Agent Metrics

Idea In 30 Seconds

Agent metrics show system health across many runs, not a single case.

They answer: is the system stable, are costs growing, and where degradation starts.

Without metrics, problems are usually discovered too late: after user complaints or budget overruns.

Core Problem

Logs and tracing explain one specific incident well.

But in production you need trends: what happens to latency, token usage, error rate, and tool calls across releases. Without metrics, systems can degrade gradually and stay unnoticed for a long time.

In production, this usually looks like:

average response time seems fine, but p95 is already growing;
token costs spike in waves after a release;
tool calls per run keep increasing;
the team learns about problems only after an incident.

That is why metrics are a separate observability signal: they help detect anomalies early and react before major failures.

How It Works

Metrics are aggregated numeric signals that show system behavior over time.

Most systems track three metric layers:

run level (run_count, success_rate, stop_reason);
steps and tools (tool_calls_per_run, tool_error_rate, step_count);
cost and speed (token_usage, cost_per_run (computed from token_usage on dashboards or metrics queries), latency_p50/p95).

Metrics provide early warning when the system starts degrading.
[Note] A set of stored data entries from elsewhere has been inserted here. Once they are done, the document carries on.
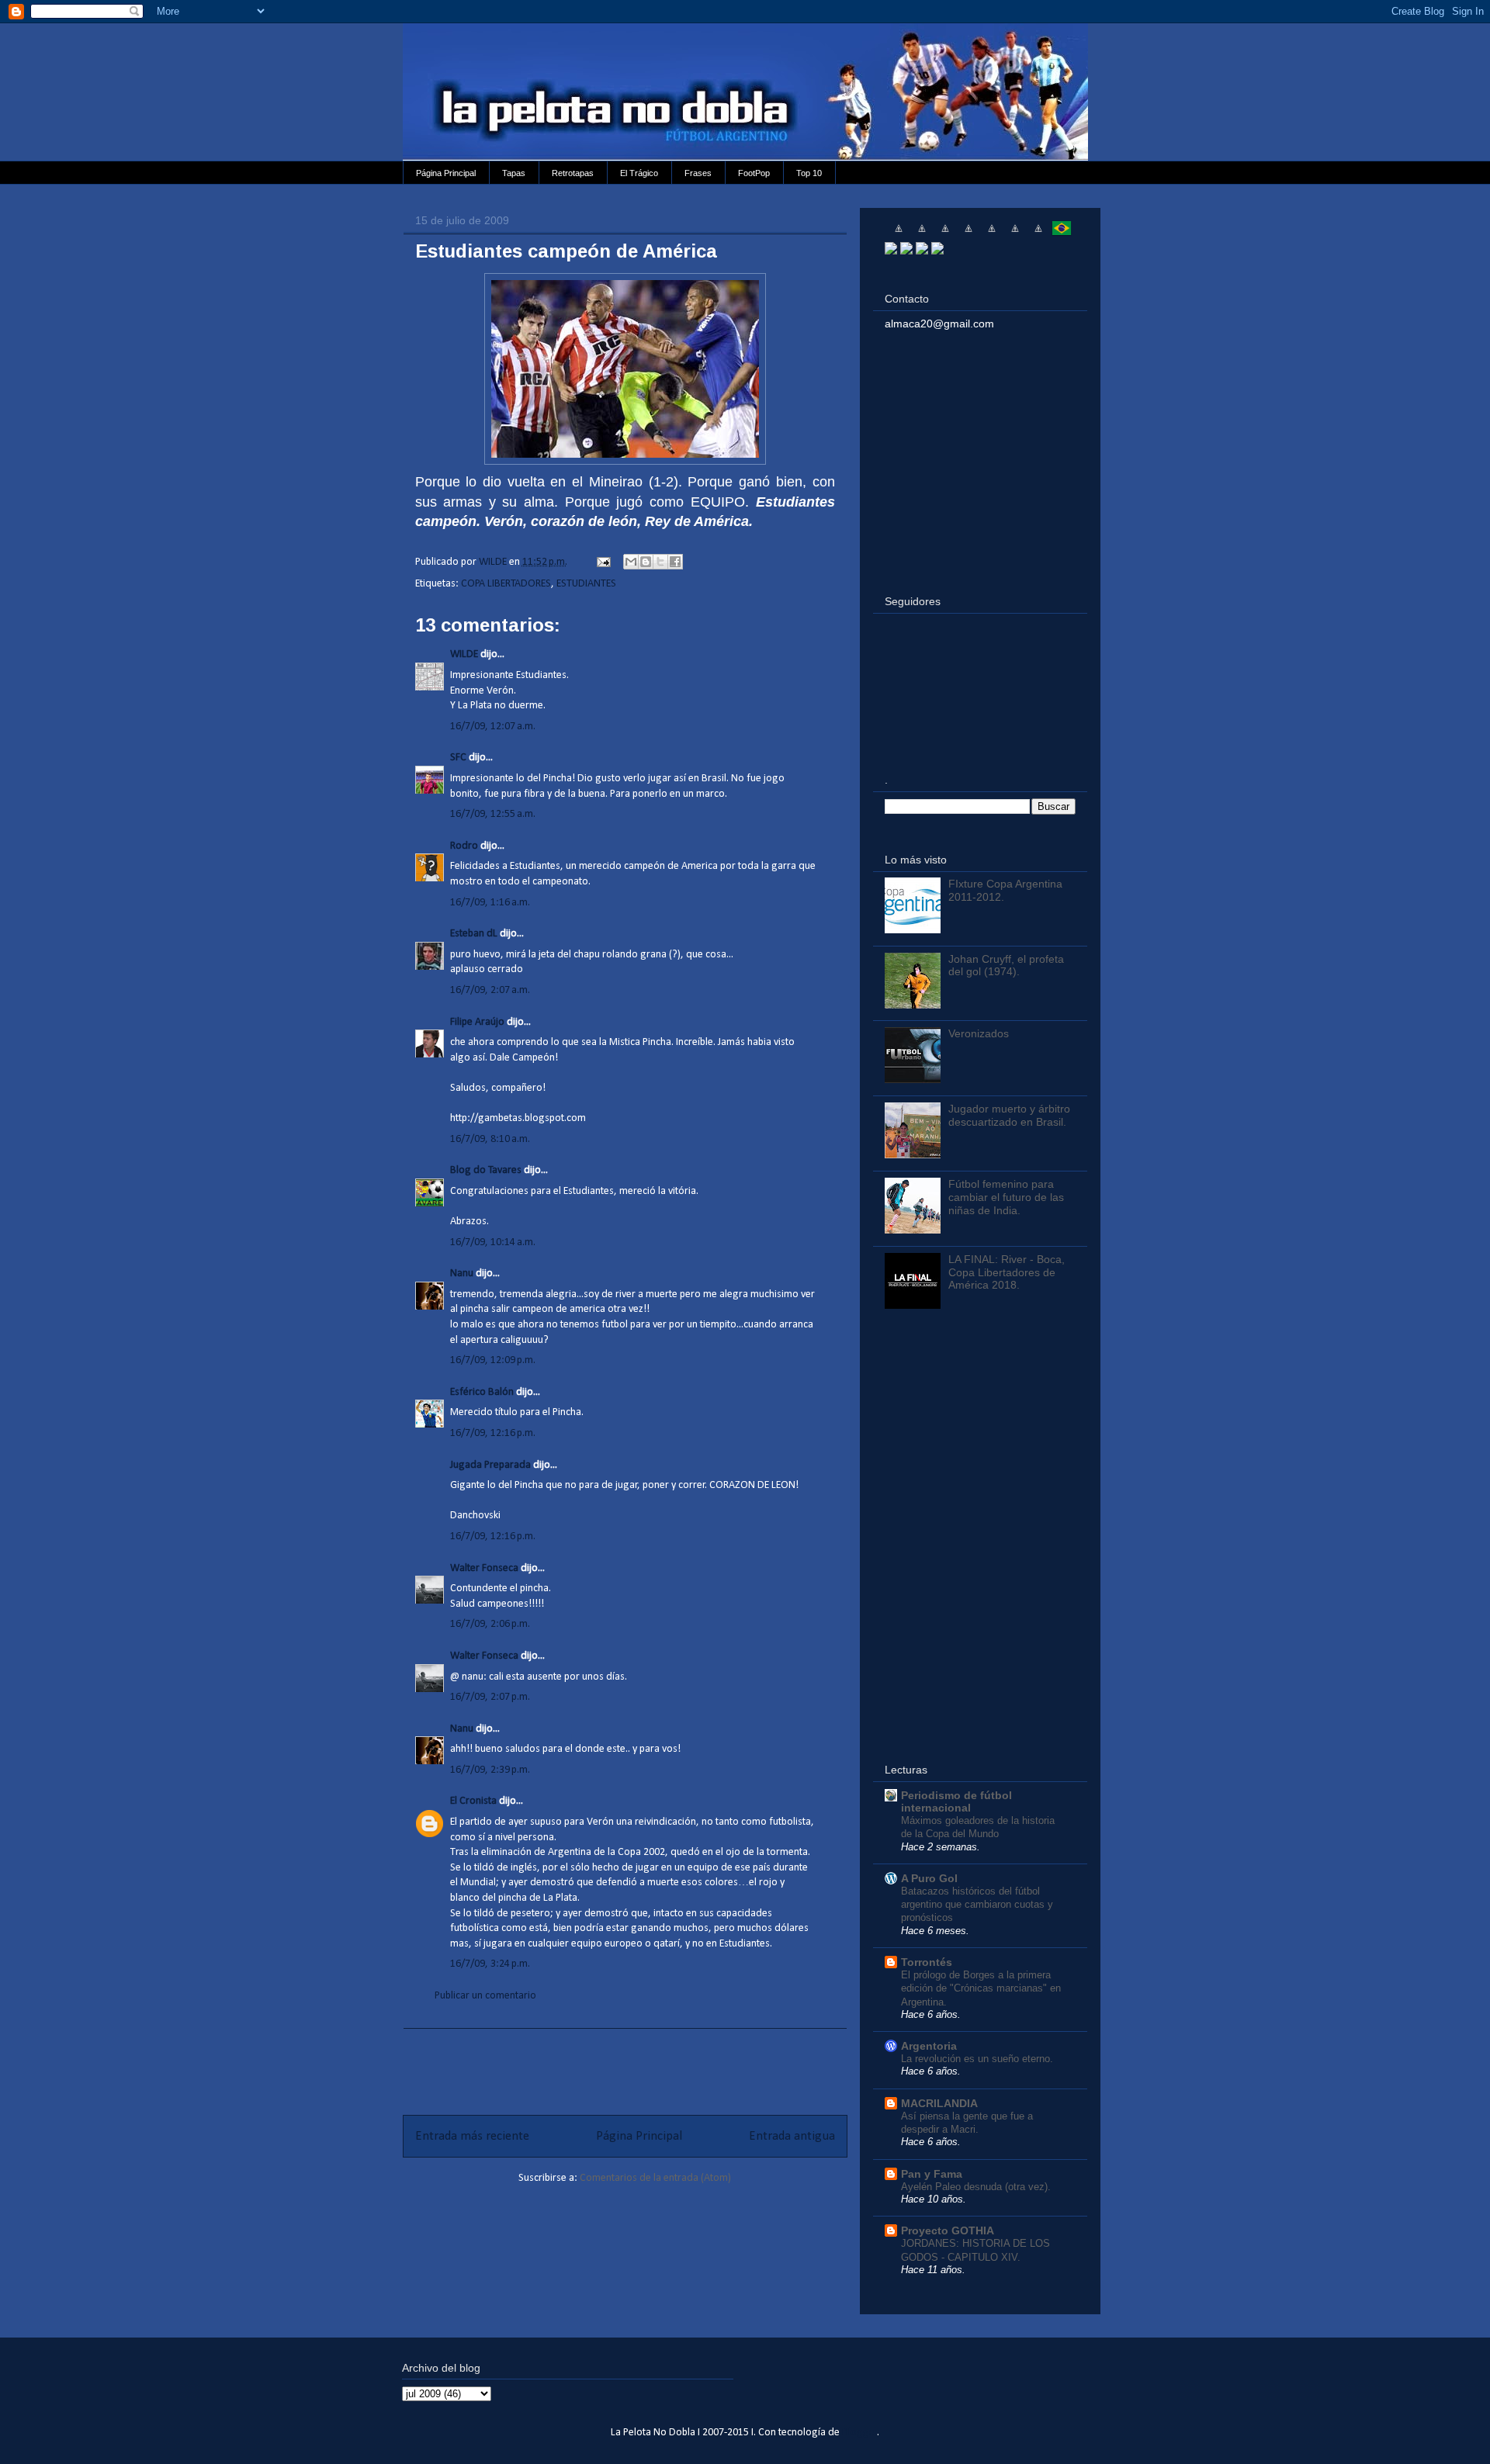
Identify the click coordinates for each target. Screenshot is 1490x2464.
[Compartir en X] (660, 561)
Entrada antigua (792, 2136)
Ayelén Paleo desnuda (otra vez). (976, 2186)
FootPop (754, 173)
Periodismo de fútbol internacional (956, 1801)
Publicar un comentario (485, 1996)
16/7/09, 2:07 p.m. (490, 1697)
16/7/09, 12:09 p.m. (492, 1360)
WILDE (464, 654)
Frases (698, 173)
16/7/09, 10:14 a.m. (492, 1242)
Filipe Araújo (477, 1022)
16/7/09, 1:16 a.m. (490, 902)
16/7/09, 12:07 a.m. (492, 726)
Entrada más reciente (472, 2136)
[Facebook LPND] (906, 250)
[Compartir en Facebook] (675, 561)
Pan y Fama (931, 2174)
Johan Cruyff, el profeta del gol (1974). (1006, 965)
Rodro (464, 846)
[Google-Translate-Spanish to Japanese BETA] (992, 234)
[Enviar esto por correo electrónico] (631, 561)
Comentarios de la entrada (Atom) (655, 2178)
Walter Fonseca (484, 1568)
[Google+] (922, 250)
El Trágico (639, 173)
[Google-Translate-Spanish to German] (945, 234)
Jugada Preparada (490, 1465)
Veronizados (978, 1033)
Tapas (513, 173)
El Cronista (473, 1801)
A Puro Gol (929, 1878)
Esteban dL (473, 934)
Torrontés (926, 1962)
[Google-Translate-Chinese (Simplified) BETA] (899, 234)
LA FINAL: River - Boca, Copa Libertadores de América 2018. (1006, 1272)
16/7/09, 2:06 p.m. (490, 1624)
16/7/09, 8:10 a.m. (490, 1139)
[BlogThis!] (645, 561)
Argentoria (929, 2046)
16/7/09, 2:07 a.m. (490, 990)
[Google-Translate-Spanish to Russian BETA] (1038, 234)
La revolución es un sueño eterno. (977, 2058)
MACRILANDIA (939, 2103)
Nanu (461, 1273)
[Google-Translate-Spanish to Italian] (968, 234)
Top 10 (809, 173)
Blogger (860, 2432)
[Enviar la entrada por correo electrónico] (602, 562)
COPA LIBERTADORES (506, 584)
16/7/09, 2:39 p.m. (490, 1770)
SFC (458, 757)
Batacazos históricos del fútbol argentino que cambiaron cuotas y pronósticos (977, 1904)
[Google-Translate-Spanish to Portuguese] (1062, 234)
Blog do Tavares (486, 1170)
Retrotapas (573, 173)
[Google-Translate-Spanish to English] (1015, 234)
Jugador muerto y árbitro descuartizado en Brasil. (1009, 1115)
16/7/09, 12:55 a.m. (492, 814)
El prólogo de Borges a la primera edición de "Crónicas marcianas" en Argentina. (981, 1988)
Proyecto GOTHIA (947, 2230)
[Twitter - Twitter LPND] (891, 250)
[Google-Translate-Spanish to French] (922, 234)
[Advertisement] (624, 2063)
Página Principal (446, 173)
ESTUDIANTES (586, 584)
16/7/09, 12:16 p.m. (492, 1433)
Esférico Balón (482, 1392)
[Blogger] (937, 250)
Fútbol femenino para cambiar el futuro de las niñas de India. (1006, 1197)
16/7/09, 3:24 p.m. (490, 1964)
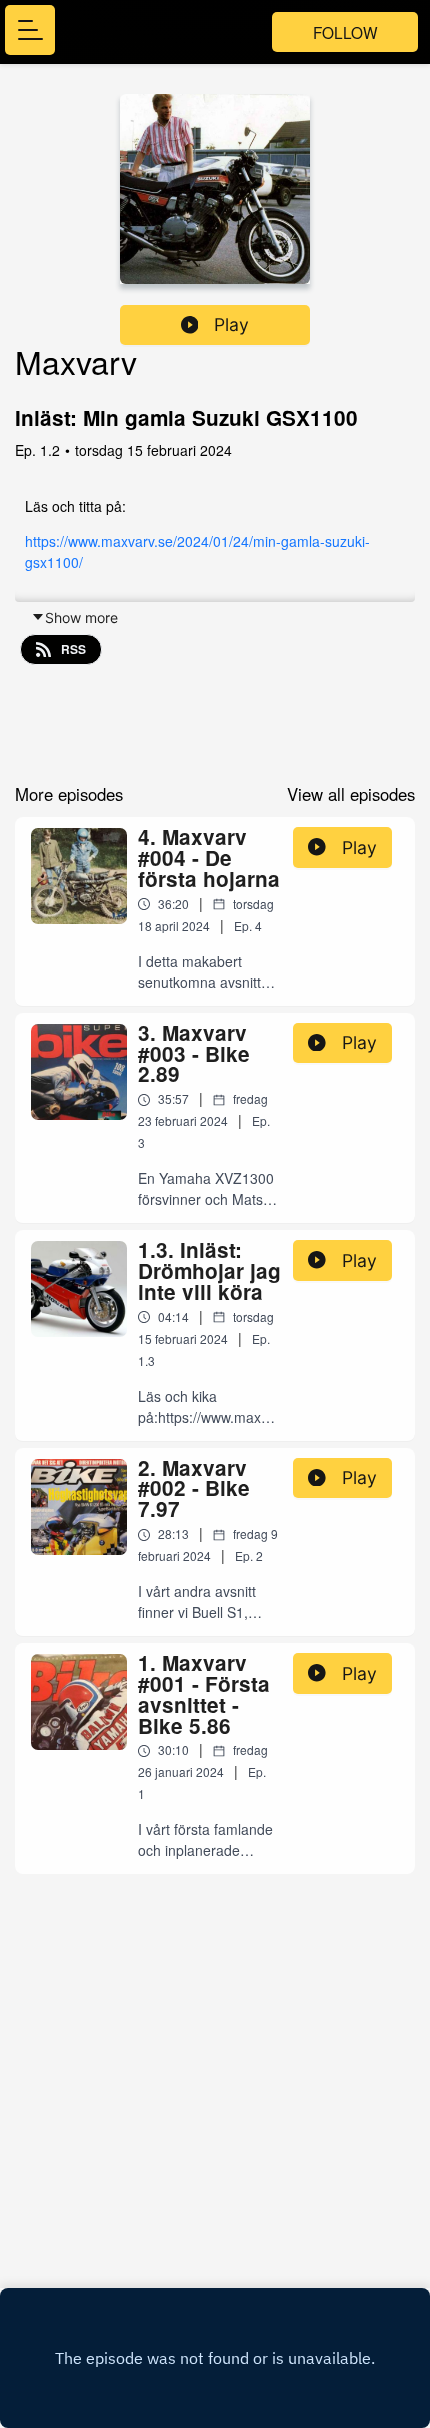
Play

Logs answer "what happened", and tracing answers "how exactly it happened in a specific run".

Typical Production Metrics For Agents

Metric	What it shows	Why it matters
run_count	number of runs in a period	load and traffic-volume control
success_rate	share of successful runs	fast stability check
latency_p50 / latency_p95	typical and tail latency	performance degradation detection
token_usage_per_run	how many tokens each run consumes	LLM cost control
cost_per_run	estimated cost of one run	budget control and cost forecasting
tool_calls_per_run	how many tool calls each run makes	detection of excessive or cyclic calls
tool_error_rate	frequency of tool failures	early detection of unstable dependencies
stop_reason_distribution	distribution of run termination reasons	control of limits and common failures

To make metrics useful, they are usually segmented by release, model, or tool.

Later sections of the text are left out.